What began as an act of blasphemy is now a cog in the multi-million pound market on both sides of the Atlantic peddling filth to young people.
It’s also a perfect example of what happens when the fashionable refusal to accept any moral standards collides with the need to attract attention in an insanely competitive marketplace.
Each new TV show has to be more outrageous than the last. Now we are so numbed by the bombardment of filth that one more bad smell barely makes any difference. The most disturbing thing about South Park is that so few people are shocked.
Sooner or later, though, we have to say: `Enough.’ We have spent so much time mocking our values, our morality and our religion that now we have nothing left to hold on to.
British teenagers – the main target market for South Park – are among the worst-educated in Europe, with the highest rates for drug-taking and pregnancy. The parents who ought to be looking after these lost souls are too wrapped up adding to one of the continent’s worst divorce-rates, assuming (which is increasingly improbable) that they ever got married at all.
However you look at it, something is going terribly, terribly wrong.
So do yourself and your children a favour. Take Chef’s Chocolate Salty Balls and bung them in the bin where they belong.
It’s only a little gesture. But it’s a start.
********
It’s quite a masterpiece don’t you think? British journalism from a soap box and at it’s very best.
Having blamed the declining moral standards in Britain on a low budget cartoon called South Park, shown on late night Channel 4, and a poor, albeit humorous recording entitled, ‘Suck on my chocolate salty balls,’ I can only assume that Mr.Thomas is still smarting from the fact that the Very Reverend Cliff Richard decided not to release a Christmas single this year. So Chef is making millions out of blaspheming whereas Sir Cliff made millions out of selling Jesus, the end result is everyone was screwed in the name of religion. While the nation breathed a collective sigh of relief at the festive demise of Cliff Richard, Mr. Thomas decided to take it in hand to find a family (with an uncanny family name resemblence) to implore the South Park cartoon and cry havoc over the Chef’s chart topping single.
Words like disgusting and filth are used with such venom that I actually do believe David Thomas means what he’s saying. The rest of us take the single for what it is, a joke; it’s the sort of thing you buy to watch your mother (and David Thomas) cringe as the singer urges you to suck on his chocolate salty balls; although I must admit the recipe does sound a little dubious.
Incidentally, the Parental Guidance sticker on the front of the CD is the product of years of campaigning by Tipper Gore (wife of the American vice-president) and the so-called Moral Majority who wanted these warnings in place so parents would know what they are buying for their children! What on Earth possessed them to actually believe that parents have the slightest inkling as to what their teenage offspring like, and how many parents actually buy their children CDs?
It is quite apparent that this seemingly devout christian journalist is not content that his fellow Christians are not as fanatical as their Islamic counterparts, and maybe a few lashes of the scourge at the creators of South Park would go towards redeeming his feelings.
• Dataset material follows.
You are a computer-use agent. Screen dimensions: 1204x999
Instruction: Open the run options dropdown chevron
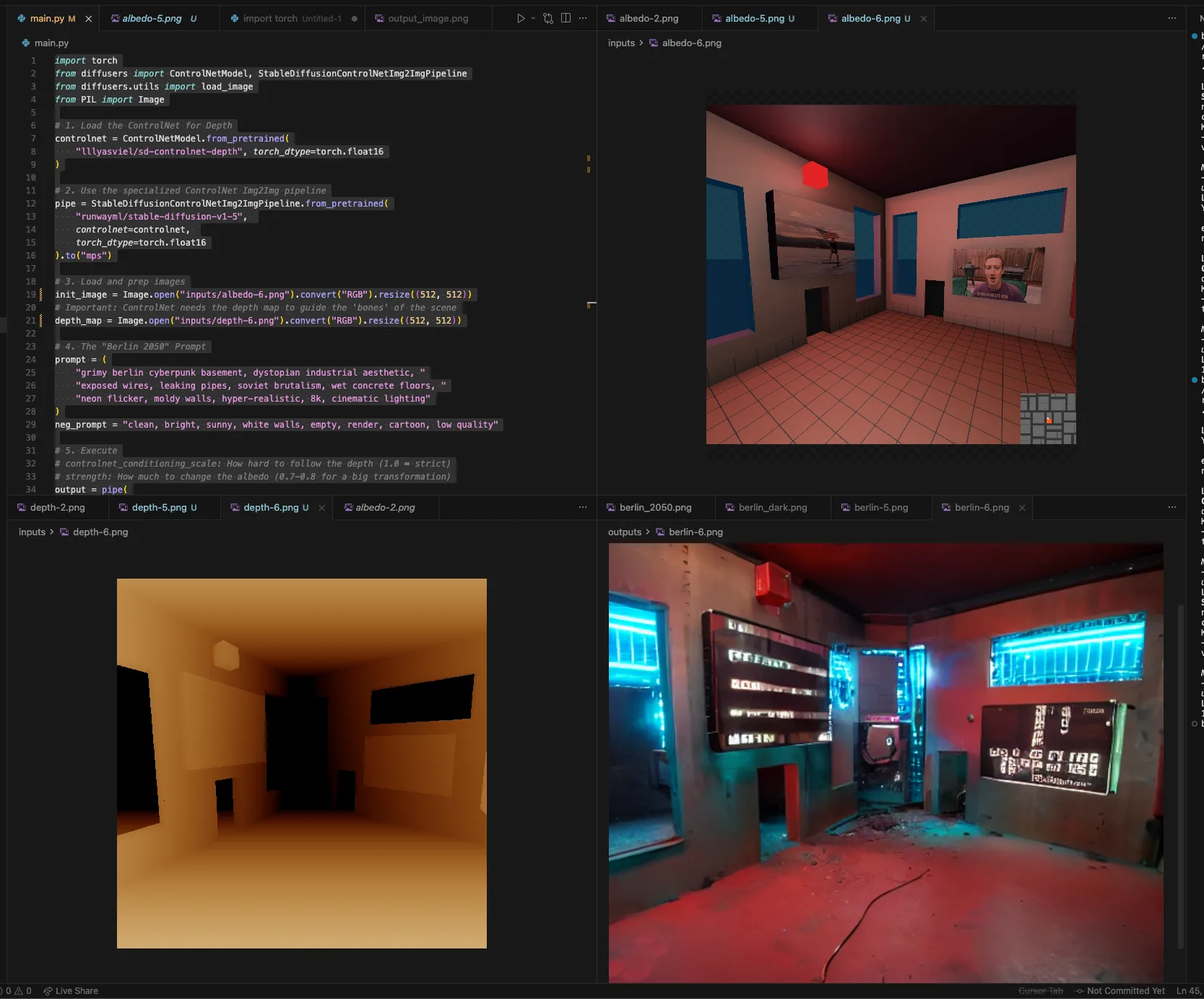(x=532, y=18)
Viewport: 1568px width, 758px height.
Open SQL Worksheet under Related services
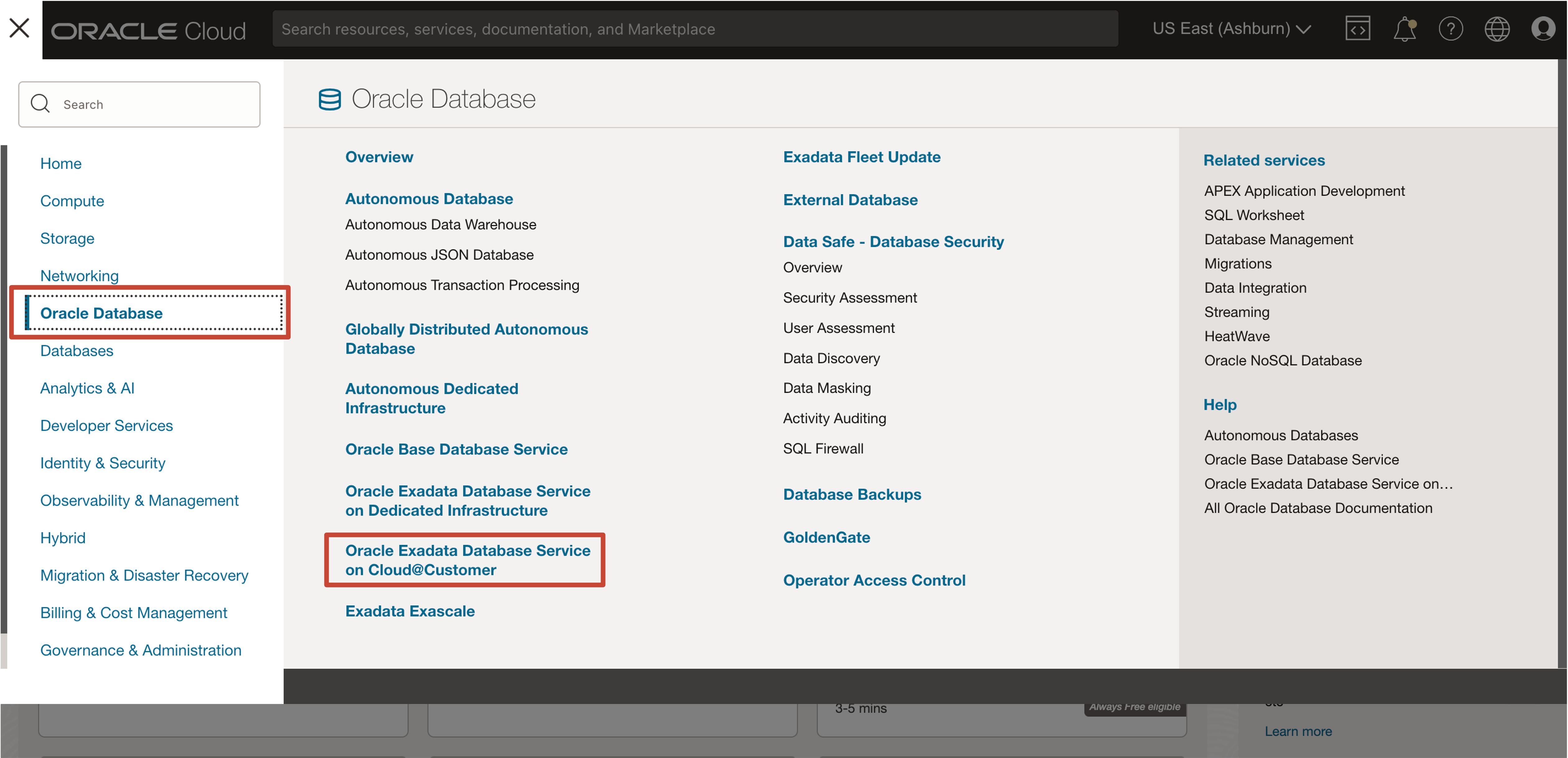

And while he’s at it why not throw heavy Bibles at those detestable single mothers; how dare they have children and how dare they let them watch South Park.
I have to admit, David Thomas does have a valid point; since I started watching South Park I’ve become uneducated, I’ve started taking drugs, I’ve just got divorced and I’m expecting my fifth illegitimate child.
Is this all the British press has to offer? Did we not hear this when Chuck Berry asked us to play with his ding-a-ling? Did we not hear this when the Sex Pistols told us to never mind the bollocks? Did we not hear this when Frankie Goes To Hollywood told us when to come?
It’s old hat Mr.Thomas, you’re the only one who was shocked and disgusted with this ‘filth.’ The rest of us it seems, are yet to have the humour by-pass operation which you have so obviously undergone.